Na mansão despedaçada, o desejo de moradia. O quarto alugado, ainda contendo cada objeto da garota morta, que era a antiga moradora. A cama de casal e aquele monte de potes em cima de uma cômoda. O trinco velho que corre sobre o beiral e não tem apoio. Do lado de fora dedos podem se esgueirar pelas brechas da perade e abrir a tranca. Olhando pela fresta eé possível ver a movimentação de pessoas nos corredores. Parece que ainda mantém um ar de lugar comercial. Pessoas vão e vem. Um homem gordo de bigode preto encara a minha porta. Talvez seja um curioso, um criminoso, o assassino que matou a antiga moradora.

Pegando no molho de chaves encontro um chumaço de cabelos castanhos claros, quase loiros, preso no chaveiro. Seria essa a última herança?

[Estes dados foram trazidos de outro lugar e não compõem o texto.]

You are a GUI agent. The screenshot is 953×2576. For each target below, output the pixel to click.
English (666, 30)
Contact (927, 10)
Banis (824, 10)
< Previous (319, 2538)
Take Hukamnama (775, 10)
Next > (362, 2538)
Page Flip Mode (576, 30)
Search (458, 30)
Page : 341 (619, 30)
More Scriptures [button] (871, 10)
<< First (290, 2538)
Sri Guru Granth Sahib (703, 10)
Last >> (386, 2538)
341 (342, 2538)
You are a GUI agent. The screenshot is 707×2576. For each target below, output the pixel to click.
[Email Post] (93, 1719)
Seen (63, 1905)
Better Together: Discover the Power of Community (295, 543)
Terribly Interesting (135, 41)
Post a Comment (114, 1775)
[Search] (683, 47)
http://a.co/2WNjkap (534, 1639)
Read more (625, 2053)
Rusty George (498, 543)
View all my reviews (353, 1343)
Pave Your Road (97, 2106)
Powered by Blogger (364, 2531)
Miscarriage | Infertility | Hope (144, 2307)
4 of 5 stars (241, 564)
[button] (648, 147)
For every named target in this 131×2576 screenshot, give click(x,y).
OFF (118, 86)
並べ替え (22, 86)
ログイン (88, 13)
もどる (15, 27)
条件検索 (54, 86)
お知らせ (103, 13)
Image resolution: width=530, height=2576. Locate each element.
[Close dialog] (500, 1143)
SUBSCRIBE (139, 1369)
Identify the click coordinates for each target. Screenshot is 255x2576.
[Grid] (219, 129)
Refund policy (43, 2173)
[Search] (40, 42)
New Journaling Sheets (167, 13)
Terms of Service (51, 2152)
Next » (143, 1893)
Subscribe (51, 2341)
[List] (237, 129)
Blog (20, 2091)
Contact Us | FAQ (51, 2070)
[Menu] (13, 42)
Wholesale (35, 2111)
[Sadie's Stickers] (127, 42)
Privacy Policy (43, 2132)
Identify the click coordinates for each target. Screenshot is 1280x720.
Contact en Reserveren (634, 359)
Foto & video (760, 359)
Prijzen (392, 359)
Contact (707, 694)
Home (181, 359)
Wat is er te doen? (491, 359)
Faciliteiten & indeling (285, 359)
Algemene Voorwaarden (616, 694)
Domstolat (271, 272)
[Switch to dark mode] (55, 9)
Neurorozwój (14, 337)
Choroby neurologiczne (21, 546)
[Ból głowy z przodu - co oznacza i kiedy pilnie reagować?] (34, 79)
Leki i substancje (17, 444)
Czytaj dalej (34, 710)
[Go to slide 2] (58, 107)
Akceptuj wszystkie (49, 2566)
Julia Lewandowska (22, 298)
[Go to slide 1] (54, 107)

Nunca me importei em saber como era a antiga moradora, mas agora vejo que tinha vasta cabeleira e quais pistas mais poderia encontrar? Na quarto da frente apenas escombros, entulhos amontoados e vejo pássaros que entram pelo vão do teto, piando e voltando para o lado de fora. Na janela vejo o movimento do comércio na rua abaixo, o vai e vem de pessoas, presto atenção se conseguem me ver aqui em cima. Sou uma paisagem entre tantas. Fodam-se eles e foda-se eu.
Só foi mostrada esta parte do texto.